In accordance with Articles 11.8 and 11.9 of the TCPS 2, researchers are required to promptly report new information that may affect the welfare and consent of participants in Harmony.

Examples of updated project safety information include, but are not limited to the following:

  • Data Safety Monitoring Board (DSMB) report,
  • Audit or monitoring report,
  • Interim project results,
  • Health Canada, FDA or other regulatory agency project results,
  • Safety alerts,
  • Publication in the literature or other findings,
  • Any suspension, restriction or revoking of the researchers’ medical/dental license or hospital privileges,
  • Notification of suspension or termination of the project,
  • Changes in the Health Canada or FDA labeling or withdrawal from marketing of a drug, biologic or device used in a research protocol.,

Submitting instructions 

In each instance, complete and submit the Reportable Events Form in Harmony, along with an electronic copy of the sponsor generated report.

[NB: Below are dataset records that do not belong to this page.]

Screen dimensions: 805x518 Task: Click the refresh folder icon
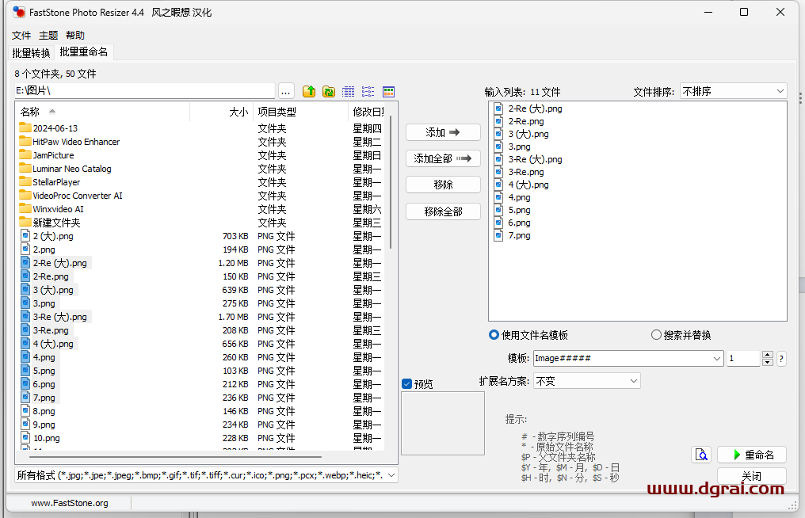coord(328,92)
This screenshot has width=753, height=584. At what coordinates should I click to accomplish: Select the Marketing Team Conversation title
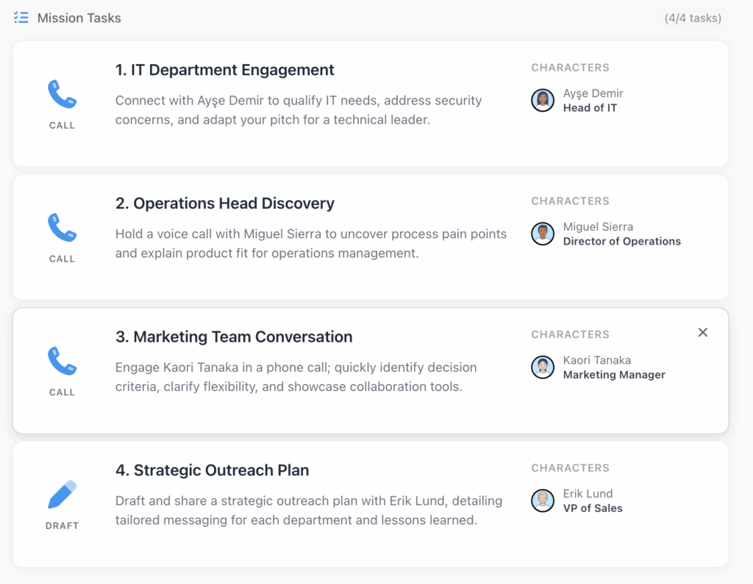pos(234,337)
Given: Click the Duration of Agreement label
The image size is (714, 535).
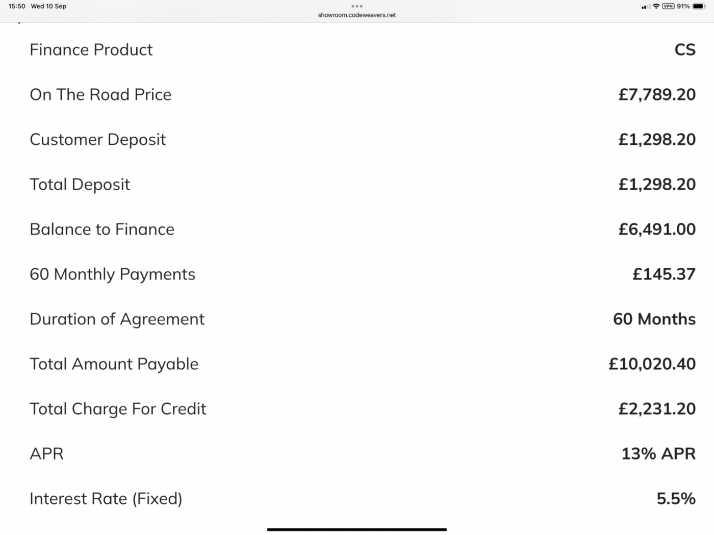Looking at the screenshot, I should [x=117, y=319].
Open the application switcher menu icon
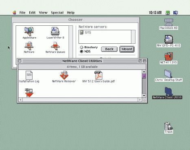 175,13
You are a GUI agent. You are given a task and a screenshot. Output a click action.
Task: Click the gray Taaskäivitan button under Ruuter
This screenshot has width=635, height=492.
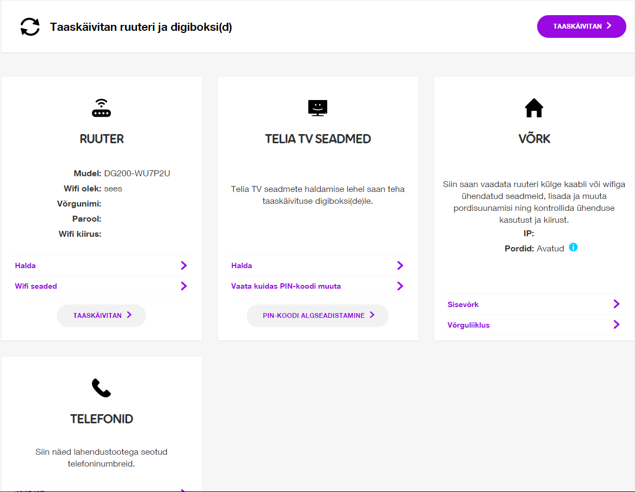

Updated safety information which suggests increased risk and immediate safety concerns to participants or any suspension or premature termination of the project should be reported immediately upon becoming aware of the information. All other updated safety information should be reported within 30 days of becoming aware of the report (e.g., DSMB report that suggests trial may continue as planned, new Investigators Brochure that does not require immediate notification of risks to participants, etc.).

Any changes as result of the safety update information required to the protocol or informed consent form must be submitted through an Amendment to the Health Research Application in Harmony.